According to Lincoln, as he was driving away, Darrington approached him to ask if he was okay. Lincoln said Darrington didn’t know what the confrontation was about. Darrington offered to ride home with Lincoln in case he was followed. Lincoln accepted, and Darrington got into his truck.

Herring said he was getting ready to leave but waited for Tillman because he was worried Lincoln and his friends would return. Tillman came out of the liquor store and went to his car, and Herring walked over. About a minute later, Blalock drove into the parking lot. Meanwhile, when Lincoln saw Blalock heading for the liquor store, he turned his car around and returned. Blalock and Lincoln parked in front of the store and saw Herring and Tillman standing by Tillman’s vehicle.

All three men got out of their vehicles, and Lincoln told Blalock that Herring was the person from the car accident and Tillman was the person who had robbed him. Blalock and Tillman got into a heated exchange. According to Darrington, Blalock was “whooping and hollering,” told him to “[l]eave my pops alone” and asked why they were “messing with [my Pops]?” Herring said he tried to defuse the situation, telling Blalock, “Calm down. That’s between me and [Lincoln]. He totaled my car. Chill out. This escalating too far.” According to Lincoln, Blalock responded, “I know the story. All that supposed to be handled in the court. It ain’t cool. Pops – you come up here, and you jacking him up and messing with him.” Lincoln said Tillman started “wolfin’ and talking mess too,” and that Darrington then got involved. “Why you guys messing with him? . . . You guys up here starting trouble. Leave him alone.” Tillman responded, “I’m here to squab. I’m ready to fight.”

According to Lincoln, Herring got agitated at that point. “He still yelling about $17,000 and his car. And he’s in my son’s face. And my son gets – first, I was trying to get my son out of there, my arm round his waist, Let’s go, or whatever. I believe Corey said the words of effect . . . It’s going to be some shooting, or Somebody going to die. He was talking some mess. . . . My son is getting in the car. He got back out of [the] car. Took his glasses off. Threw them in the car. [Herring] walks back up on him like all bad, like he going to beat somebody up. And , you know I’m here to squab. I’m ready to fight.” He said Herring got into Blalock’s face.
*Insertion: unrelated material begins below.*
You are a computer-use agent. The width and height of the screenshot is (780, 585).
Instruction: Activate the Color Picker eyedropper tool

Blalock told him to back off and then punched him, and Herring fell to the ground.

Herring gave a different version of these final moments. He said he heard someone challenging them to a fight in the park. He said he declined and tried to defuse the situation. He agreed Blalock started getting into his car, but said Tillman said something that angered him and he got back out. He said Tillman then gestured to Herring for them to leave. Herring started to walk away when Blalock sucker-punched him.

According to Lincoln, when Herring went down, Tillman started running toward him. At that point, Darrington fired a gun. Lincoln said he heard a boom, grabbed Blalock and pushed him into his car, and the two fled. According to Herring, Darrington fired the gun three times. Lincoln told law enforcement he heard three or four shots, then two additional shots fired at Herring. Tillman was shot in the chest, but survived. Darrington fled the scene. The manager of the liquor store heard the gunshots and called law enforcement.
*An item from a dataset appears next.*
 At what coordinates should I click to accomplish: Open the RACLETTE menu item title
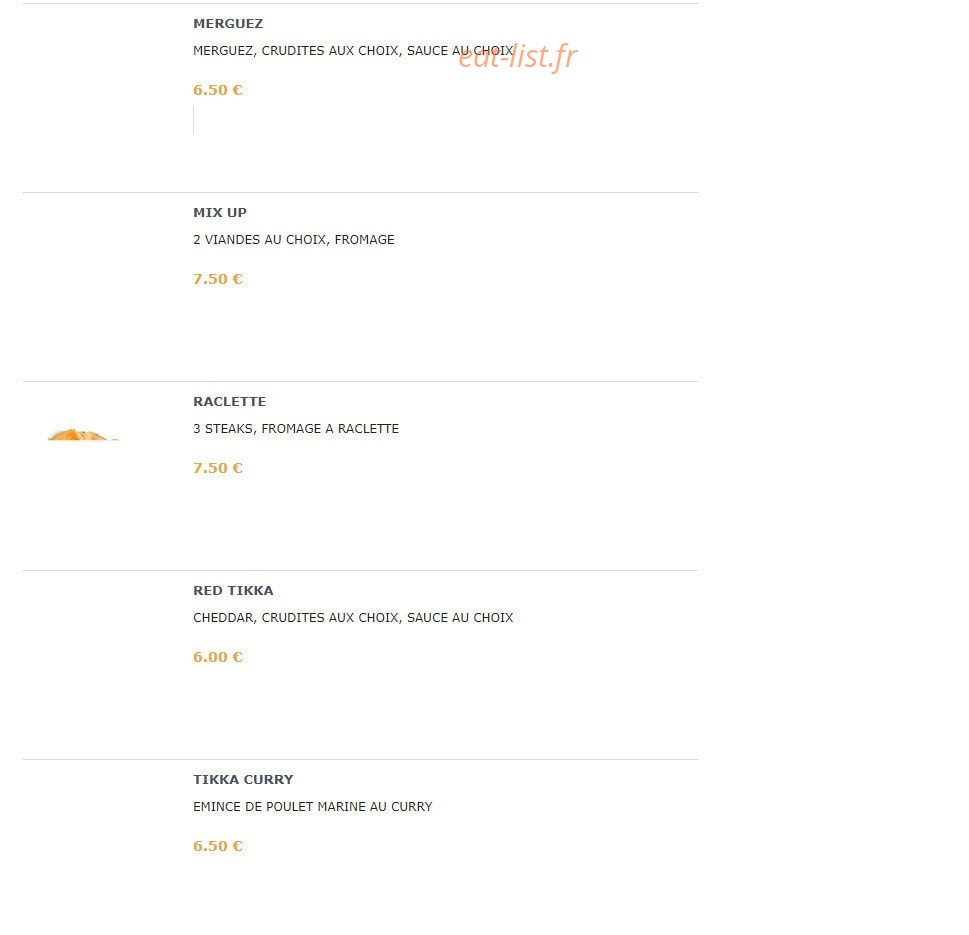229,402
A San Bernardino County sheriff’s deputy was dispatched to a nearby residential area after a report of a suspicious man in the neighborhood. The caller said the man had been hiding behind bushes on a walking trail along a residential cul-de-sac, had jumped a fence into the street, and began trying to flag down passing cars. When the deputy arrived, he saw Darrington run to a GMC Yukon on the side of the road and get into the rear passenger side. The Yukon drove away, and the deputy followed in his patrol car. Eventually the driver pulled to the side of the road and the deputy arrested Darrington. Deputies searched Darrington but didn’t find a firearm or the jacket he was reportedly wearing when he shot at Tillman and Herring. Law enforcement found no firearms at the scene.
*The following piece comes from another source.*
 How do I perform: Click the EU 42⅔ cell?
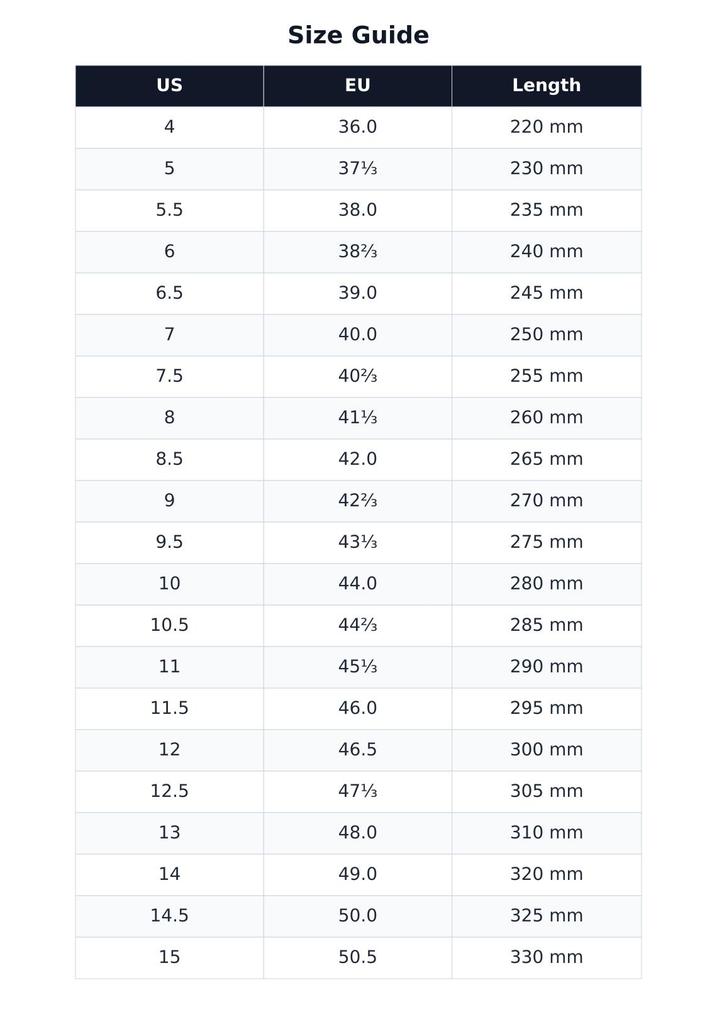click(x=357, y=501)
  1. Darrington’s Statements to Police

After being advised of his Miranda[1] rights, Darrington agreed to talk to two San Bernardino County sheriff’s detectives. When the detectives asked what happened at the liquor store, he initially claimed he had just been roaming around all day, that he jumped into his child’s mother’s truck on the street, and then she was pulled over. He said he saw a crowd of people over at the liquor store and he tried to stay away from there. He said he had gotten some beer there earlier and drank it at a bus stop.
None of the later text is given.